Woman: I cannot imagine my face on the wanted poster and my friends being taken away in handcuffs.
Woman: You're coming for teachers and librarians, and they know it.
John Yang: Audrey, we heard you in a little bit of you in that clip. We don't see you because you were shot in silhouette, but then later in the film, you do show your face. What made you decide that you wanted to stand up and be seen and be known?
Audrey Wilson-Youngblood, Librarian: The urgency behind the message and the call to action in the film required me to be brave like the other collaborators in the film. And my hope is that just that one act of resilience and courage might inspire other librarians to speak up and to tell their stories and tell the stories of their students whose reading materials are being pulled from the shelves. And it really wasn't a choice from there.
John Yang: Audrey, why is it important for people who live in states and communities where there aren't these book ban campaigns to be aware of this and to be aware of what's going on in other places?

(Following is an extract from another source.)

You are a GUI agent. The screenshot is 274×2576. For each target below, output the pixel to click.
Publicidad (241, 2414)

Audrey Wilson-Youngblood: I don't think there's many places that are really immune to what is happening. And the more that it spreads, the more it's likely to come to your community and to impact where you are as well. We hope that no matter where people are in their communities, whether it's impacting them directly, that they will turn around and tell someone the story and bring the films to their communities so that when and if this does begin to happen, they'll know how to respond and they'll form a network and they'll form their own movement so that they can counter it.
John Yang: Kim, how did the communities where you filmed react to you? And I don't know if they've seen the film or not and react to the film.

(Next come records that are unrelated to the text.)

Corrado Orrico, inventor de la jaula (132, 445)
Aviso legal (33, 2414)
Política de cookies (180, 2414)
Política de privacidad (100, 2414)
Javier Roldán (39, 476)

Kim Snyder: It's been really heartening to see the nerve. This is striking. There's certainly a really alarming, I think, reaction to the film, but also really hopeful because you see people like Audrey and some of these other, not just librarians, but people in places where they really have a lot to lose, there's a lot of risk, and they're doing it to really uphold some of the most fundamentally American values.
John Yang: Audrey, what do students, the students you work with, tell you about the effect these bans are having on them?
Audrey Wilson-Youngblood: In their own words, they would tell me that they felt like when people wanted to remove books that featured characters with similar experiences to them, that they felt like it meant that those same people wanted them removed from schools.
One student said, they don't want books like this in the library. They must believe that I don't belong here either. So they absolutely saved a connection between the censoring of these stories and an intolerance, a violence against their own lived and personal experiences.
John Yang: Kim, these, as Pen America says, this has become normalized, these book bans. What is it that you want audiences to walk away with?
Kim Snyder: I think what we want audiences to walk away with is that we see in the film, the hope in the film is not only the courage, but the agency that there is a certain agency in standing up for what right, what you believe in these values, in protecting kids rights and to really get involved. School board races really matter. Elections not in such in the sense of a partisan fight, but just in the sense of knowing how policies in your town and the library board, how they affect your librarians, your libraries. And we want people to, you know, take cues from our courageous characters in standing up for what's right.
John Yang: Director Kim Snyder, School librarian Audrey Wilson-Youngblood, thank you both very much.
Audrey Wilson-Youngblood: Thank you.